> [Written instruction] Rewrite everything from "Image resolution: width=1080" down to "pyautogui.click(x=22, y=96)", swapping "drawing tools" for "sketching tools" and changing nothing else.

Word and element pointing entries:
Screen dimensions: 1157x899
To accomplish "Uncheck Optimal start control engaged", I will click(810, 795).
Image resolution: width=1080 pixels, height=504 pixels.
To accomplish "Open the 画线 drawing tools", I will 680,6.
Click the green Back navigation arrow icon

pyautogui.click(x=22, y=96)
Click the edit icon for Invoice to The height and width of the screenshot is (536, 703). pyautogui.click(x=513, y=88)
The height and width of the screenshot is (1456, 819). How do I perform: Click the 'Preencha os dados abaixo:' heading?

--

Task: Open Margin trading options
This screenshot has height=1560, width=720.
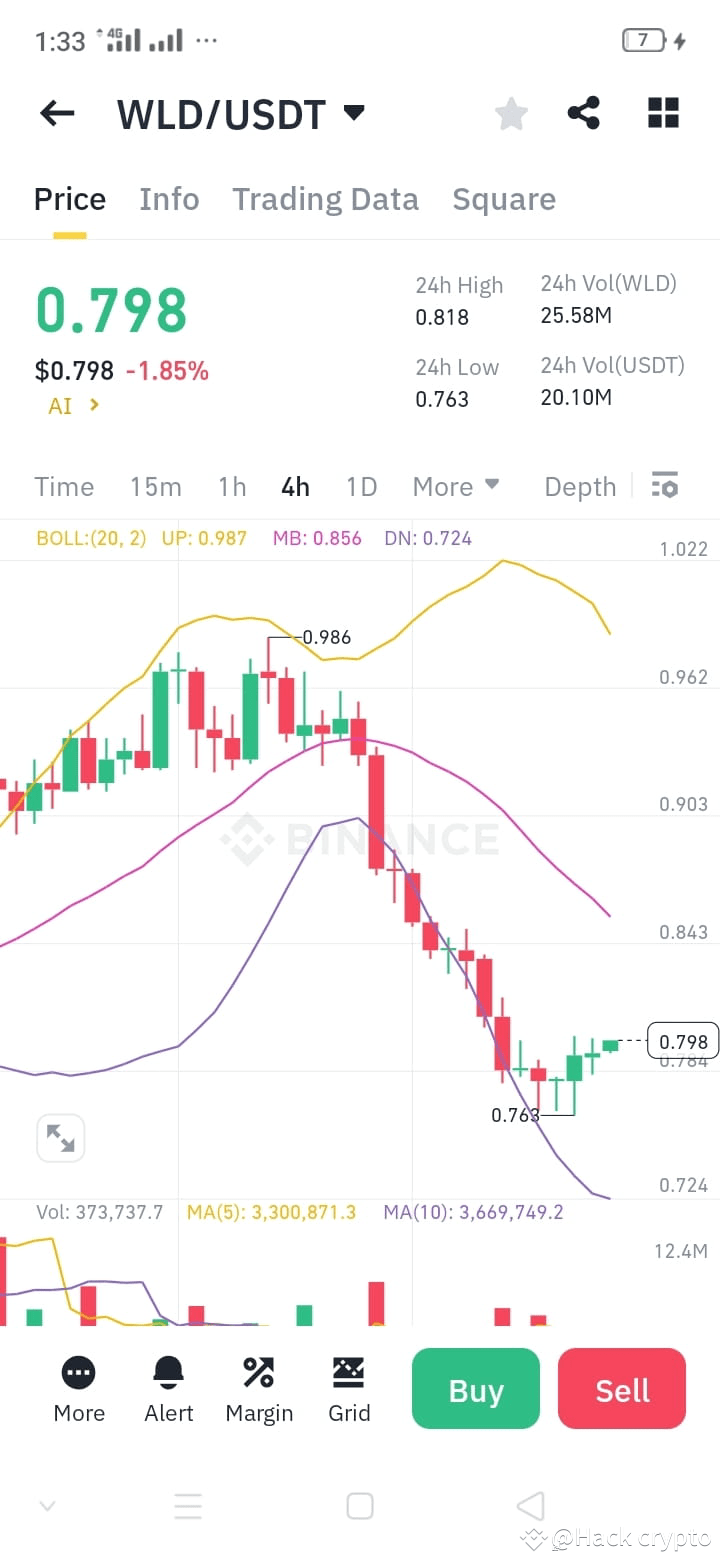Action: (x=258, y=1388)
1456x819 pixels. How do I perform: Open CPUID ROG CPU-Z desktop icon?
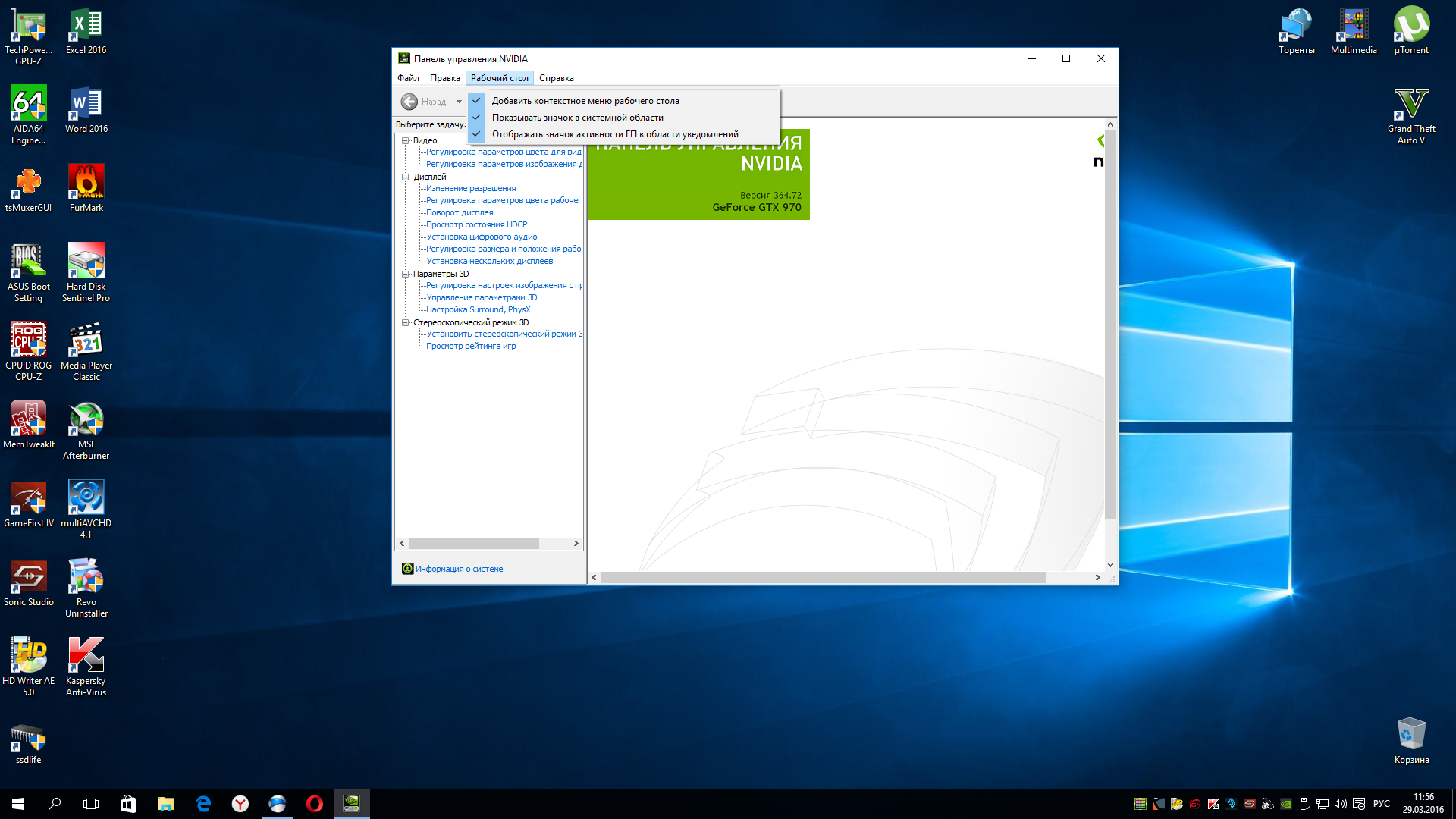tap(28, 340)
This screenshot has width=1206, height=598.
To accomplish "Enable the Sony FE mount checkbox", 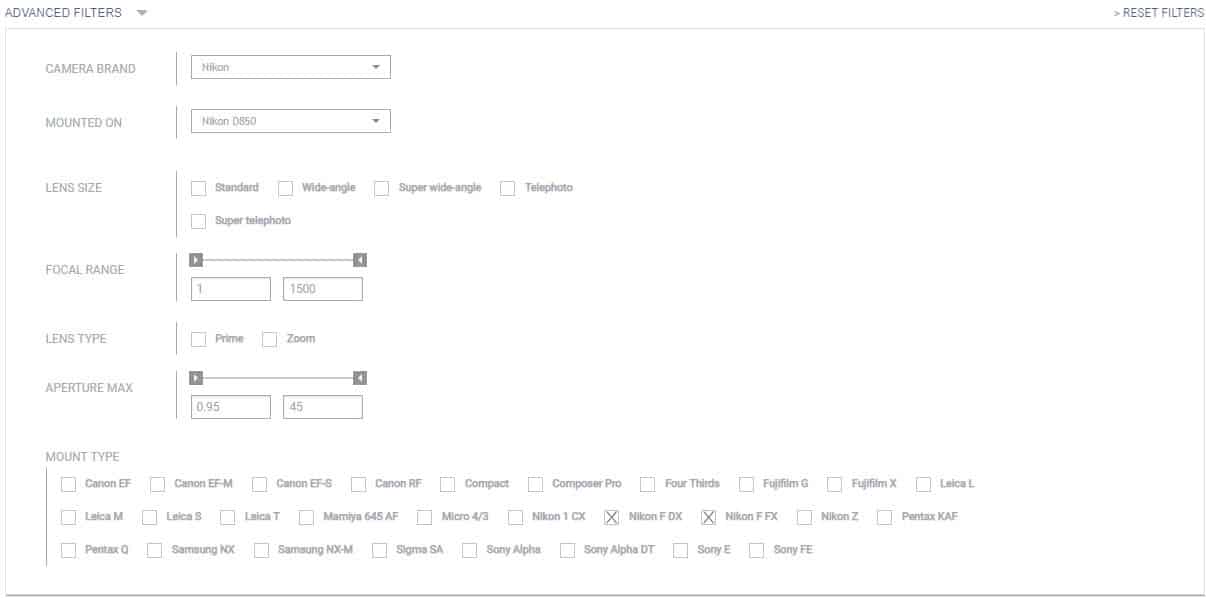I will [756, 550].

* * *

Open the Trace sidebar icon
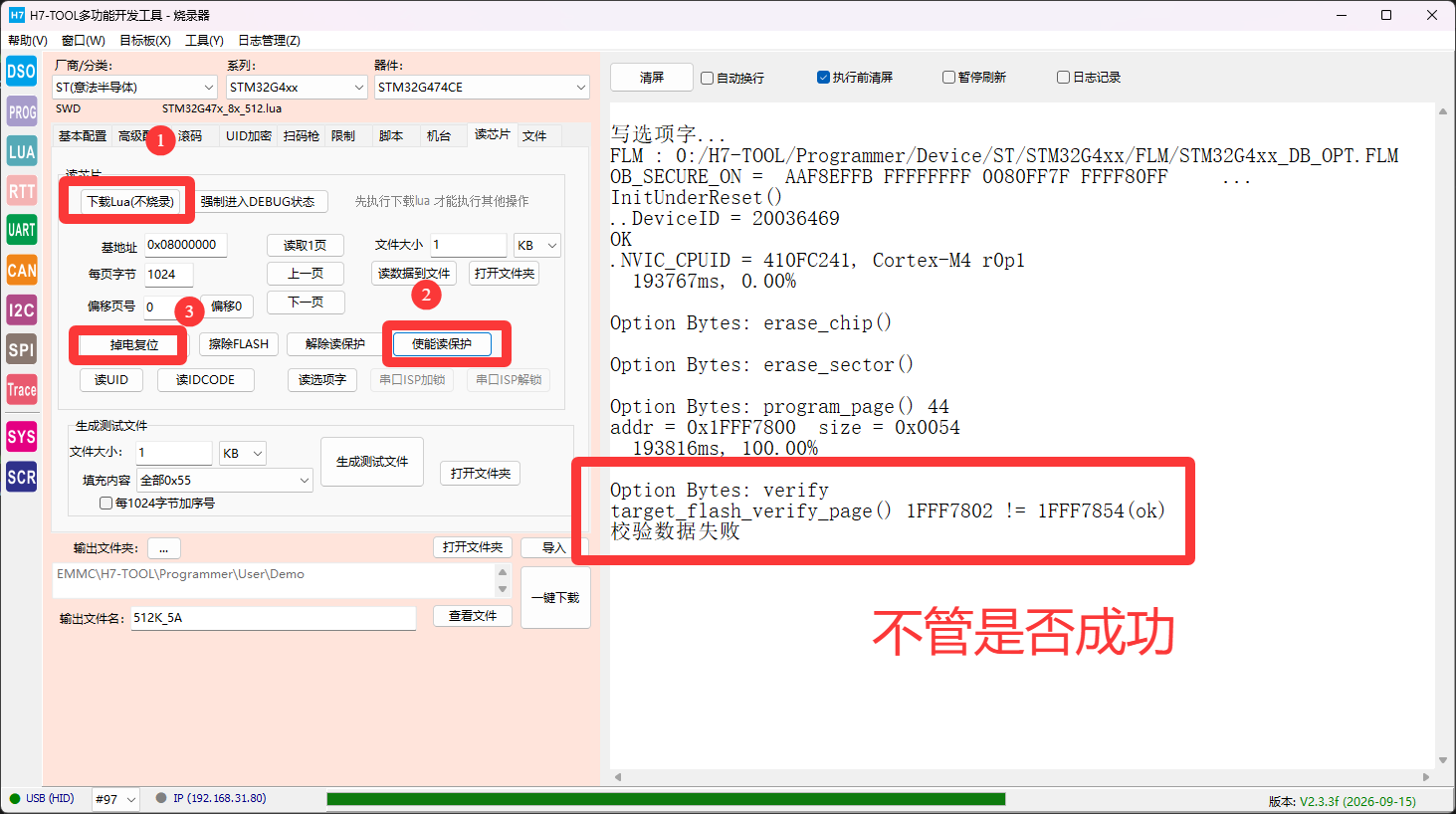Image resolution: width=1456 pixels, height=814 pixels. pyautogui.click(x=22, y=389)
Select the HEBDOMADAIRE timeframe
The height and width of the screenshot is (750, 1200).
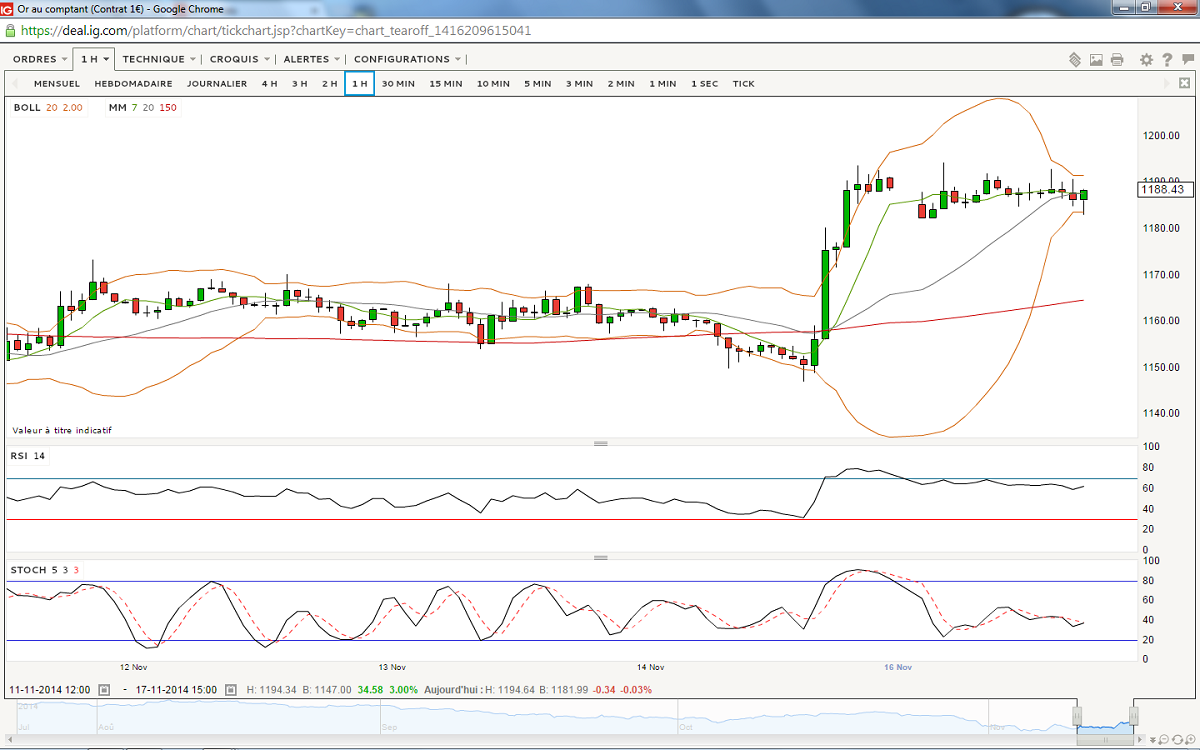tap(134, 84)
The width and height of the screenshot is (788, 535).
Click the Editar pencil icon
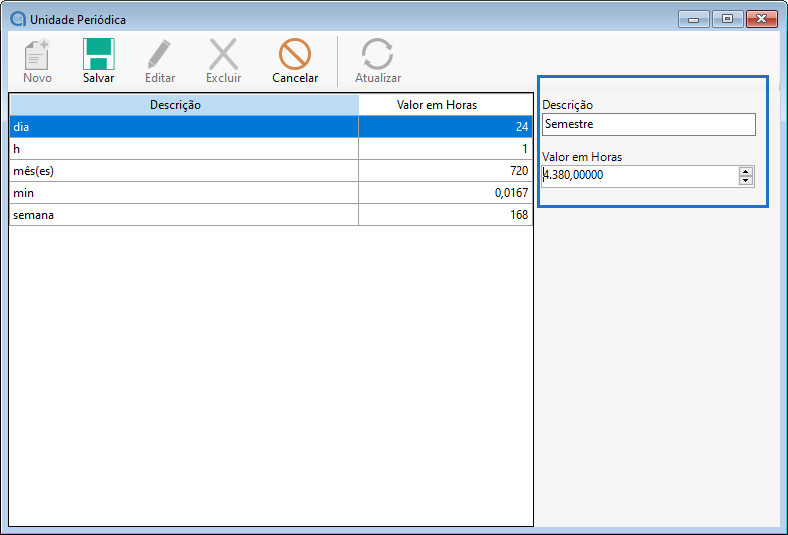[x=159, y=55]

> [Answer to the problem]
Image resolution: width=1080 pixels, height=504 pixels.
To accomplish "Open the 画线 sketching tools", I will 680,6.
Click the green Back navigation arrow icon

pyautogui.click(x=22, y=96)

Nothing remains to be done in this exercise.